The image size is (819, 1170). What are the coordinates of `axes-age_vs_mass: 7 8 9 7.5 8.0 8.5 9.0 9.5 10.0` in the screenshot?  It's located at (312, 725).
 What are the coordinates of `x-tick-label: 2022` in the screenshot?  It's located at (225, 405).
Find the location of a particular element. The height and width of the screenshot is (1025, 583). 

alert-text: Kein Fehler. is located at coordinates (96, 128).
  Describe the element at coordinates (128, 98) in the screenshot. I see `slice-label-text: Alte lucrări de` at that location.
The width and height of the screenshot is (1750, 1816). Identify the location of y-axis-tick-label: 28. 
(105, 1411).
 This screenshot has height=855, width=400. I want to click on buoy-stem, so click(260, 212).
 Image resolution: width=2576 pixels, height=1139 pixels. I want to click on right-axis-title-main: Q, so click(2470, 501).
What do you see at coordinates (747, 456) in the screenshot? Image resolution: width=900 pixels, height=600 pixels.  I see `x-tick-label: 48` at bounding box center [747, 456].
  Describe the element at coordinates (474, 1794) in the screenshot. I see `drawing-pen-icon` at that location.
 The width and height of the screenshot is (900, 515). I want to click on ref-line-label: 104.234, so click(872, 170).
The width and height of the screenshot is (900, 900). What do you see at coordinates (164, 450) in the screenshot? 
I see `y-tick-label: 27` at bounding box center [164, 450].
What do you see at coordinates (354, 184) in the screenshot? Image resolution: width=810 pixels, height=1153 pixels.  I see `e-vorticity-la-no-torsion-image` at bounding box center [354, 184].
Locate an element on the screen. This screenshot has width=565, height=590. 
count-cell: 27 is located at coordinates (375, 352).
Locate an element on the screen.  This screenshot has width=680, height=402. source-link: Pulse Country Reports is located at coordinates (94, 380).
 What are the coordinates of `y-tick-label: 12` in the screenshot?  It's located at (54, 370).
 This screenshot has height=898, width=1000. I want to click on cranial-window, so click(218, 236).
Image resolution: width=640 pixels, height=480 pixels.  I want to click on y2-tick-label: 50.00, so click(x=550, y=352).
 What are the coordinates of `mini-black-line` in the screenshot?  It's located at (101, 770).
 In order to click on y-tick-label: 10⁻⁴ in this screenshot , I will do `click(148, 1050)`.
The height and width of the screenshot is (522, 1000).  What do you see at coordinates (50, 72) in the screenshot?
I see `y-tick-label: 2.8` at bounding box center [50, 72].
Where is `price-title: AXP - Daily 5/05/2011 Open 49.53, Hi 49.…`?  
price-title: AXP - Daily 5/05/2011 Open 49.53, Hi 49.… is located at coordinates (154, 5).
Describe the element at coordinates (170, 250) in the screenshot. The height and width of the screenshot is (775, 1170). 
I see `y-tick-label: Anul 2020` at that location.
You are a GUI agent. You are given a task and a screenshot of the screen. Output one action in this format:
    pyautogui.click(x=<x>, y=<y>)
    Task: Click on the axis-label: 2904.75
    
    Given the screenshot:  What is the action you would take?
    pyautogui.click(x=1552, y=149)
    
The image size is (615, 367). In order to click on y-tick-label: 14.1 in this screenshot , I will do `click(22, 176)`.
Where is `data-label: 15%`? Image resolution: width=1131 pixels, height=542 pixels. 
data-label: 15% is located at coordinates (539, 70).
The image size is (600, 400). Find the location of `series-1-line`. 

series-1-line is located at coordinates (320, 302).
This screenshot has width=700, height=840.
# # # # #
## Task to carry out
Could you give the entries again from the start through the line containing "at (225, 405).", inclusive, with "What are the coordinates of" replaced by "Where is" and everything else unchanged?

## The completed task
The image size is (819, 1170). Where is `axes-age_vs_mass: 7 8 9 7.5 8.0 8.5 9.0 9.5 10.0` in the screenshot?  It's located at (312, 725).
 Where is `x-tick-label: 2022` in the screenshot?  It's located at (225, 405).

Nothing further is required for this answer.